First, add these declarations underneath the #include statements at
the top of the file:

  #include "FliteTTSEngineObj.h"
  #include "flite_sapi_usenglish.h"
  extern "C" {
  #include "voxdefs.h"
  cst_voice *REGISTER_VOX(const char *voxdir);
  void UNREGISTER_VOX(cst_voice *vox);
  };

You will need to either put the full path to voxdefs.h in the #include
statement, or add the directory containing your voice's source code to
the list of extra include directories in the "Preprocessor" category
of the "C/C++" tab of the Project Settings dialog box.  You may also
need to do the same for "FliteTTSEngineObj.h" (if you create your
voice within the "flite_sapi" workspace included here, you can enter
"..\FliteTTSEngineObj" here).

Next, you must adjust the inheritance list for your voice's class.
Remove the following lines marked with '-' and add the line marked
with '+':

-	public CComObjectRootEx<CComMultiThreadModel>,
	public CComCoClass<CFooVoiceObj, &CLSID_FooVoiceObj>,
-	public IFooVoiceObj
+	public CFliteTTSEngineObj

You must also change the COM interface map to contain the SAPI
interfaces, by making the following changes (as above, remove the
lines marked with '-' and add those marked with '+'):

  BEGIN_COM_MAP(CFooVoiceObj)
-  	COM_INTERFACE_ENTRY(IFooVoiceObj)

Entries for locating text and elements

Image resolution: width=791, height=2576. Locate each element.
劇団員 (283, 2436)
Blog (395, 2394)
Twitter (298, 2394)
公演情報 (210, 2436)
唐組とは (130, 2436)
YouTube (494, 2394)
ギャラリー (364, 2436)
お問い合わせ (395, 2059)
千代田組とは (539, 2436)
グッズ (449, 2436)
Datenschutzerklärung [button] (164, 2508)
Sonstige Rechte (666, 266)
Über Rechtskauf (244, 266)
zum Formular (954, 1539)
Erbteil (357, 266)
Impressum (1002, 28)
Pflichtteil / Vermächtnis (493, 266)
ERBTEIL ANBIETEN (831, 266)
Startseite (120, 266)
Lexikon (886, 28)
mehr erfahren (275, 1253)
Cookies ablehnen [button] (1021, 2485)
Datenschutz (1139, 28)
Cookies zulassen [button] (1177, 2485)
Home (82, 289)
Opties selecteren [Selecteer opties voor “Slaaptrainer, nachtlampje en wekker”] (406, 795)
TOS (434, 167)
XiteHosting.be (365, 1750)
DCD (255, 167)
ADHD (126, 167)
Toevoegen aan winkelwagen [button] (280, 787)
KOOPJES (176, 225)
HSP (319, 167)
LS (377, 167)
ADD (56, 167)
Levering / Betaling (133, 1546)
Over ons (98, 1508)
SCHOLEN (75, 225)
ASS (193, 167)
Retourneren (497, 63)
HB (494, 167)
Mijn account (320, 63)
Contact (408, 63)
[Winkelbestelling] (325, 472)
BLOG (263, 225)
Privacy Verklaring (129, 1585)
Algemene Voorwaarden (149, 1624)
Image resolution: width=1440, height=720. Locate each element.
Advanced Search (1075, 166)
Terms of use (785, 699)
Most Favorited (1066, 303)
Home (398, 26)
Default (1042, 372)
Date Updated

Requirement – Translate this sentence from the Flite SAPI voice instructions into Spanish: "Next, you must adjust the inheritance list for your voice's class."

Right answer – A continuación, debe ajustar la lista de herencia de la clase de su voz.